Débattre enfin, comme nous l’avons fait lors de cette grande soirée documentaire des Cramés, où l’assistance nombreuse n’était pas composée que de cinéphiles mais aussi et surtout de militants et d’agriculteurs, dont les prises de parole fortes et expertes m’ont beaucoup touché.
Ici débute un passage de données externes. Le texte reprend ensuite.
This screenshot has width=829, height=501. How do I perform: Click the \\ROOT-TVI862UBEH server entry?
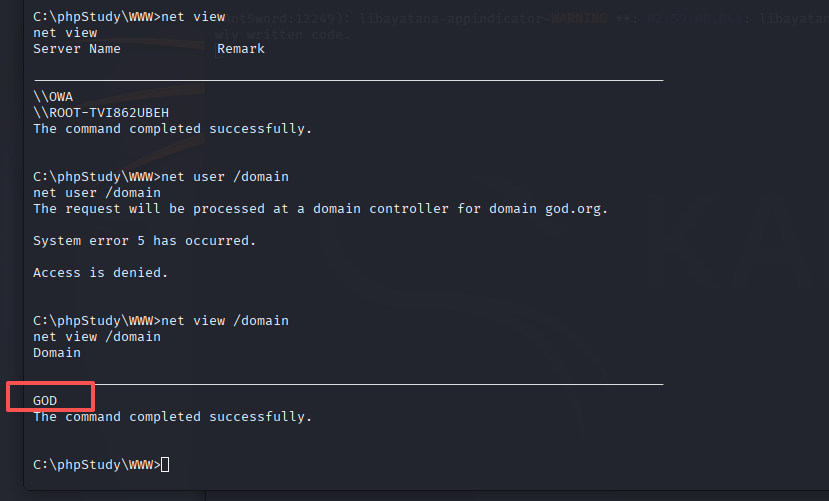[x=101, y=113]
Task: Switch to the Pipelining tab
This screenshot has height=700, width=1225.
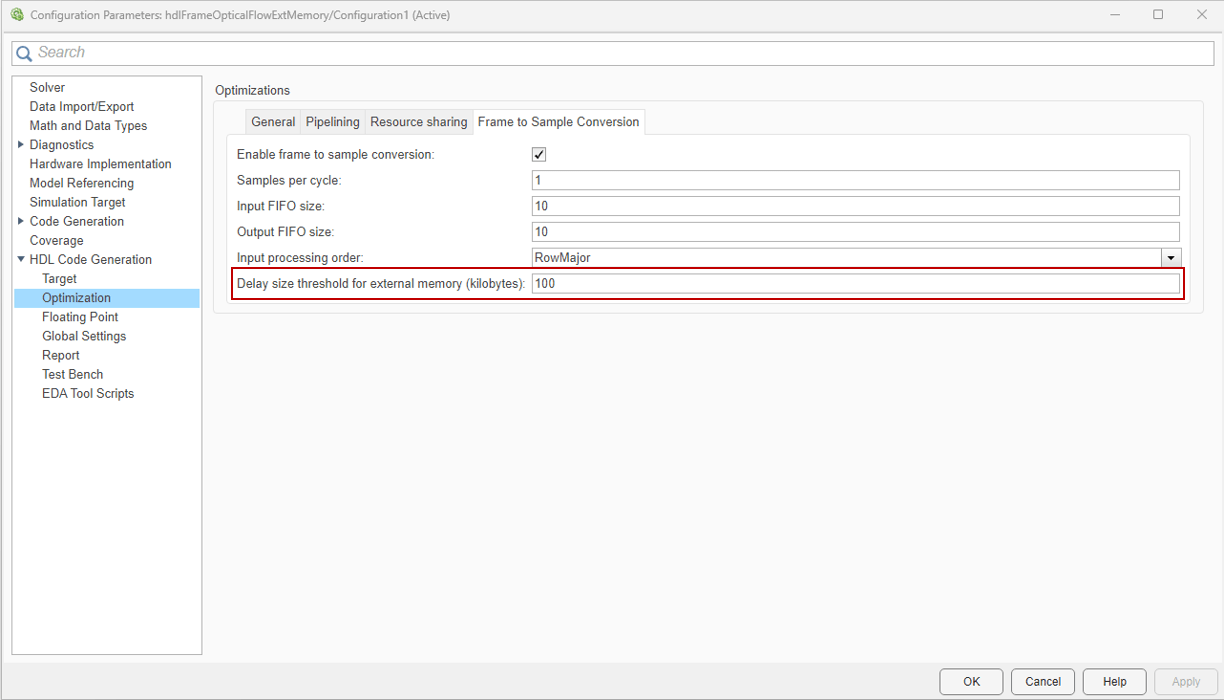Action: (332, 122)
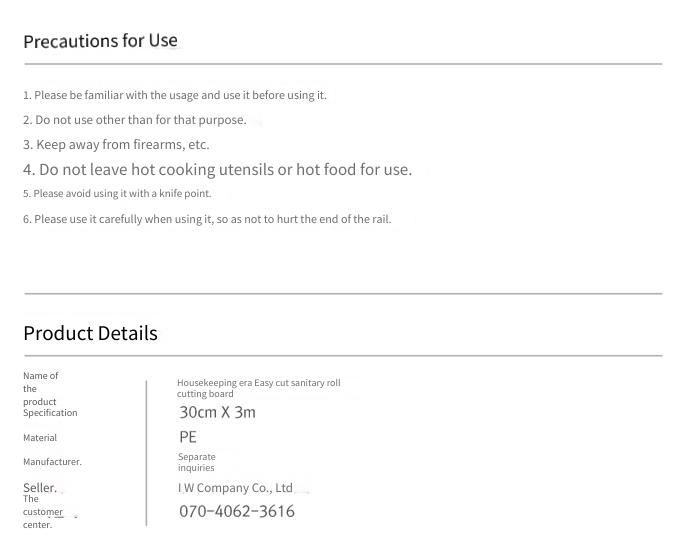This screenshot has height=551, width=683.
Task: Click the 'Manufacturer.' label
Action: 52,462
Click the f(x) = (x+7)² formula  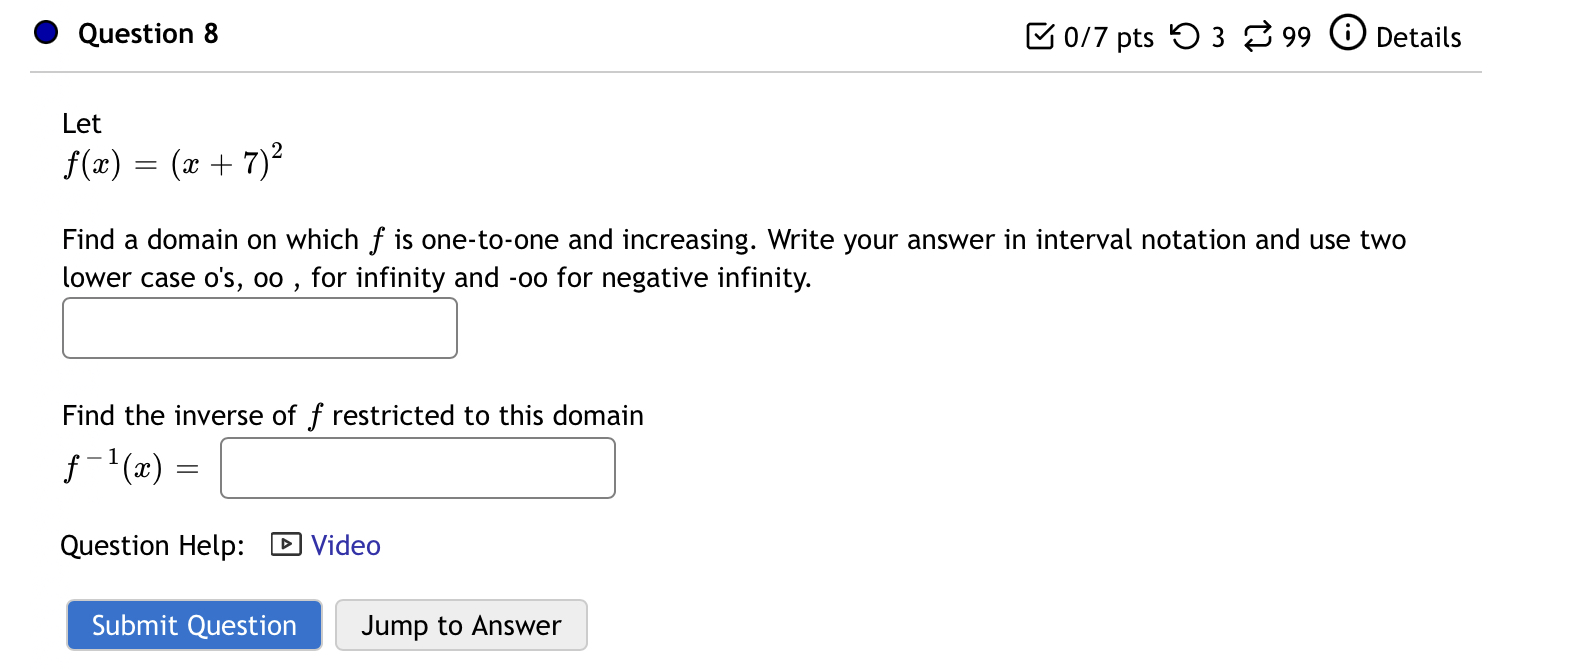click(x=171, y=160)
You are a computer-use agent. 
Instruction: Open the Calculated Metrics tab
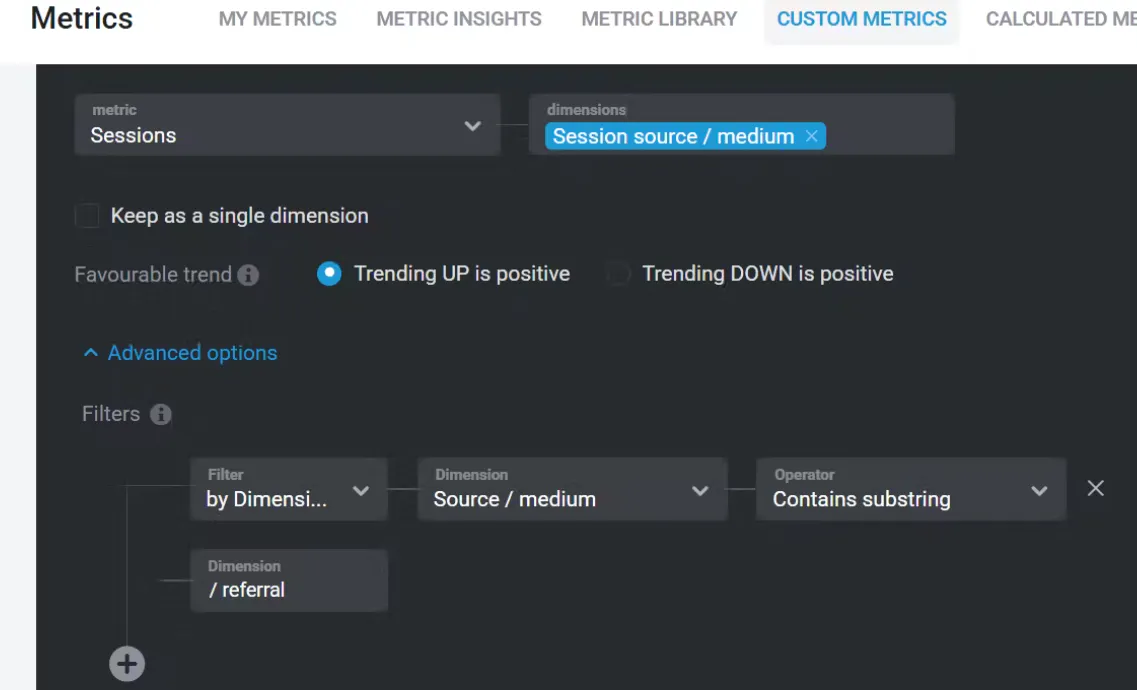[1060, 19]
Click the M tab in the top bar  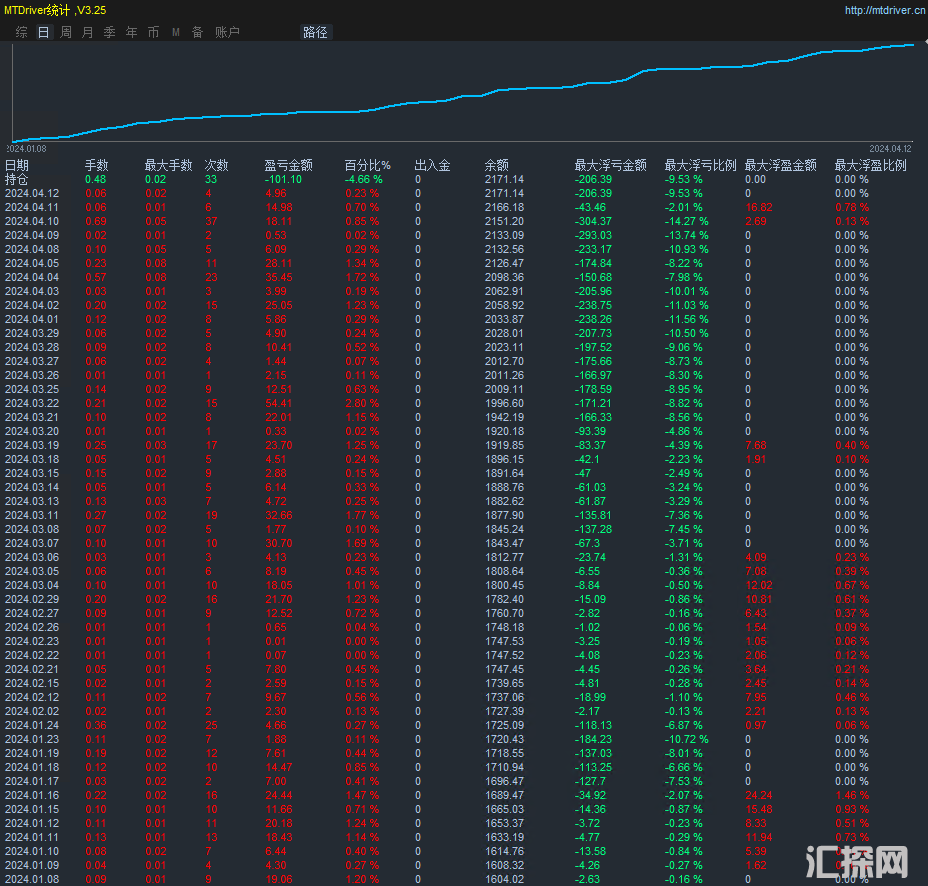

Des rappels de dates et de chiffres aussi, l’abandon du projet si controversé de Notre-Dame des Landes en 2018 (une vraie victoire pour les écologistes), les ZAD (Zones A Défendre), la création des Soulèvements de la terre pendant le Covid en 2020 (150 comités locaux actuellement, 200 000 militants s’en réclamant actuellement), la tentative de dissolution de ce collectif de plus de 100 associations par Gérald Darmanin, heureusement cassée par le Conseil d’Etat.
Pour cette célébration de la nature (qu’une Cramée a pu associer au récent Chant des forêts de Vincent Munier) et l’épisode de l’engoulevent, de son chant si unique, il me revient en mémoire une chanson de Barbara, dont le fleur d’âme, la voix subtile, toujours sur une ligne de crête, me semble bien épouser tout à la fois la sacralisation de la nature et l’inquiétude pour son devenir dont ce film se fait porteur…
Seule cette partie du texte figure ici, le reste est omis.